*** Data ***
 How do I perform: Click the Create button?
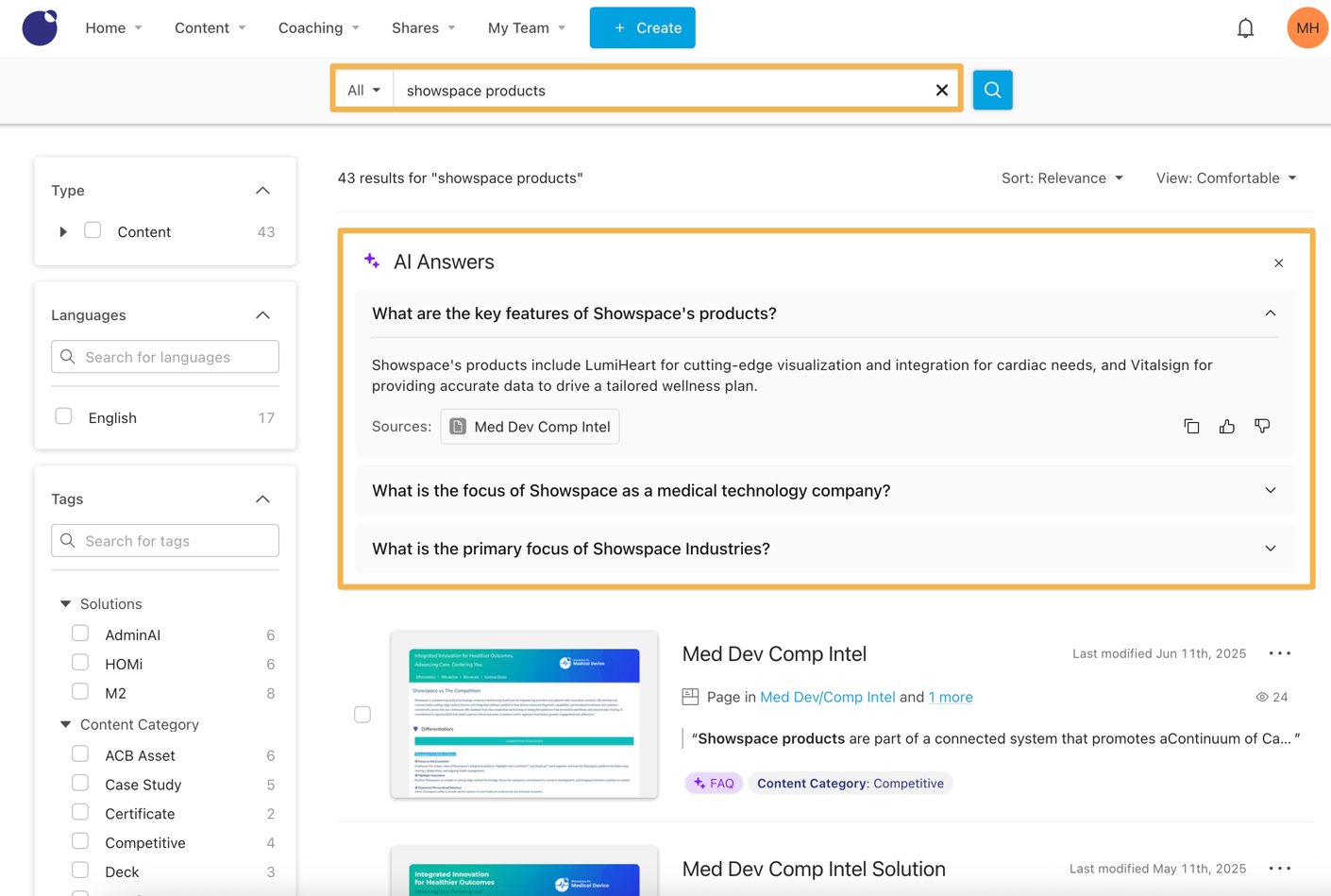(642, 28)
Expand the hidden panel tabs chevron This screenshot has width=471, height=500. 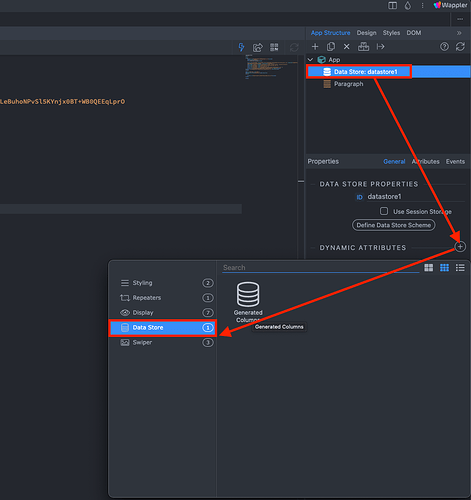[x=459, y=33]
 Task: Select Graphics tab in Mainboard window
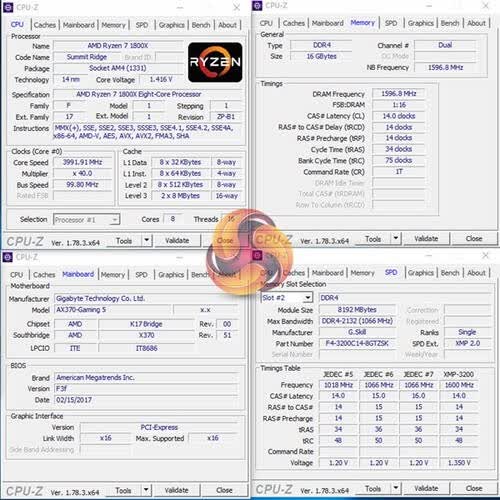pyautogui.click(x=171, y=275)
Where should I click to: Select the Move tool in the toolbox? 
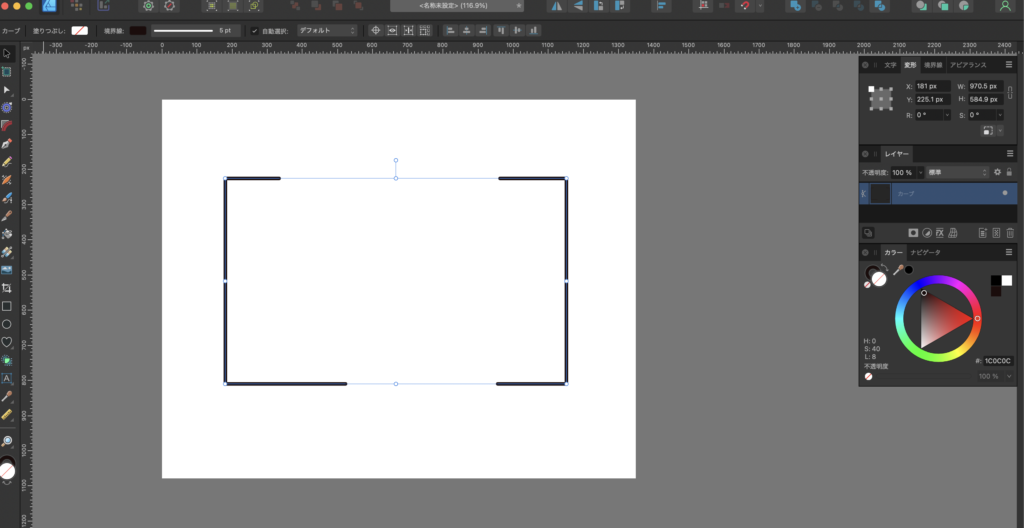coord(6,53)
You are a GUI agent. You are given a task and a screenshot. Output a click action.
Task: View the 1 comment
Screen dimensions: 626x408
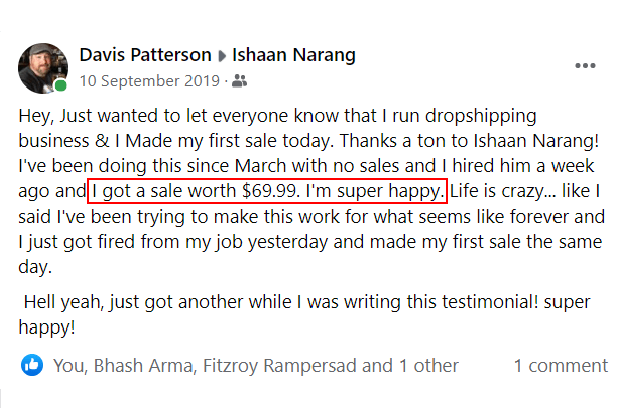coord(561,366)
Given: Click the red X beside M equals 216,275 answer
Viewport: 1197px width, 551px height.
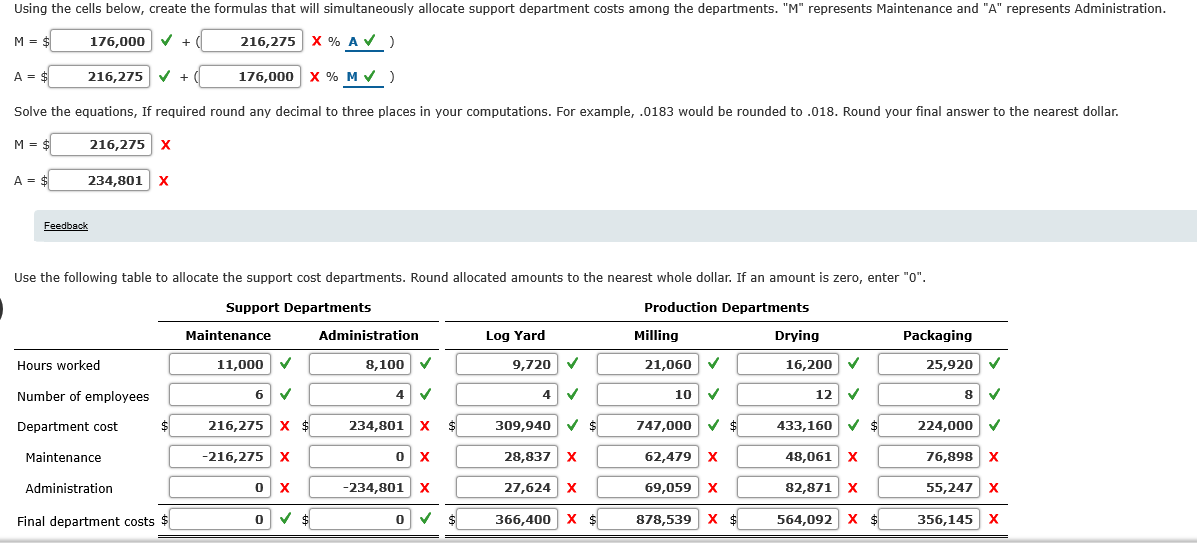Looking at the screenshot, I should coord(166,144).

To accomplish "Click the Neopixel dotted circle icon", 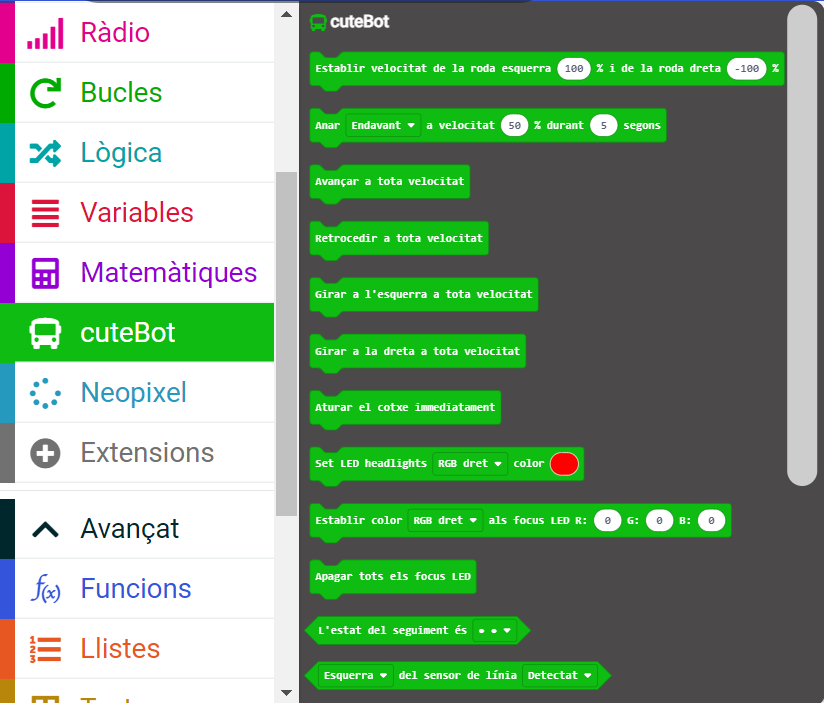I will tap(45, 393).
***
What is needed:
Find the line with "Where should I" and the line with "Given: Click the" in the records above. Copy both and all lines between them exactly, without pictures.

Exercise output:
Where should I click to: Select the Move tool in the toolbox? 
coord(6,53)
You are a GUI agent. You are given a task and a screenshot. Output a click action.
Task: View the 1 comment
Screen dimensions: 626x408
coord(561,366)
Given: Click the red X beside M equals 216,275 answer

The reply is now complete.